Улица кончалась подобием тупика в нескольких метрах от того места, где я находился. По обеим сторонам к небу поднимался дым из труб двух почти идентичных, сложенных из плитняка домов, в которых по-прежнему не было ни малейших проблесков света. Дождь превратил площадку перед домом Пюхапэева в большую грязную лужу. На веранде все так же сиротливо стояли старинные качели с заржавленной цепью. Я припарковался перед трехэтажным домом, обшитым вагонкой (единственным на этой улице строением с признаками обитаемого жилья), и прошел к передней двери. На белом стикере, прикрепленном под дверным колокольчиком, значилось: «Де Соуза». Рядом была изображена стрелка, нацеленная на колокольчик. Ниже стояла надпись: «Роув», — со стрелкой, указывавшей за угол дома. Я пошел через двор, следуя указаниям стрелки, наступил в большую лужу и завернул за угол. Приблизившись к боковой двери, я поскользнулся на каком-то предмете, оставленном на тропинке, и отбросил его ногой. Он врезался в дверную створку с оглушительным грохотом. Я нагнулся, обнаружил, что это разводной ключ, и поднял его. Когда я распрямлялся, дверь распахнулась.
Женщина оказалась меньше ростом, нежели я ожидал, основываясь на комментариях миссис Ролен, — всего на пару дюймов выше меня, однако из-за худобы и длинных волос казалась более высокой. Помимо весьма приличного роста она обладала каштановыми волосами, серыми глазами и несколько заостренными, но правильными чертами. Лицо у нее было из тех, что кажутся тем совершеннее, чем дольше в них вглядываешься. Я лично всегда считал, что его выражение невозможно расшифровать. Изменения, появлявшиеся в ее лице со сменой настроения или мысли, мгновенно растекались по нему, словно вода по гладкой поверхности, не оставляя видимых следов. Осознание всего этого, конечно, пришло ко мне значительно позже, но и сейчас, в момент нашей первой встречи, эта женщина поразила меня.
— Ханна Роув?
— Пол Томм? — сказала она с точно такой же интонацией.
Я не знал, передразнивает ли она меня или, следуя профессиональной привычке, автоматически воспроизводит услышанный тон. Она посмотрела на мою руку, сжимающую разводной ключ, словно это был предназначенный ей в дар цветок, и широко улыбнулась, а я покраснел.

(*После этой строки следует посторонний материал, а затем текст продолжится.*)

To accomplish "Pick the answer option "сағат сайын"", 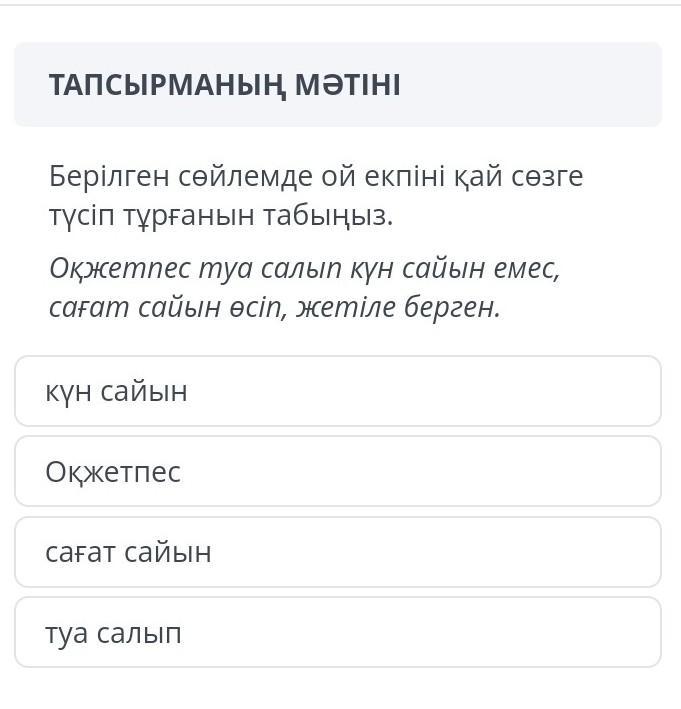I will pos(338,552).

— Я помню пословицу о данайцах, приносящих дары, но не знаю, как реагировать на репортеров, приходящих с разводными ключами. Вы ведь Пол, не так ли?
Я согласно кивнул, и она пригласила меня в дом, забрав разводной ключ и небрежно швырнув его на дорожку, где он прежде и лежал.
— Вы пришли раньше, чем я ожидала, — заметила она и помахала рукой, отметая мои сожаления. — Это просто наблюдение, а не причина для извинений. Чаю хотите?
Я сказал, что чашечку выпью с удовольствием, и Ханна предложила мне присесть, указав на пару кресел с зеленой обивкой, стоявших в углу комнаты по сторонам круглого деревянного стола. Я пошел к креслам и, снимая на ходу куртку, зацепился полами и перевернул стол, который вместе со своим содержимым — какой-то глиняной утварью, игральными картами и несколькими рисунками, похожими на детские, — с грохотом обрушился на пол. Ханна рассмеялась, а я снова покраснел.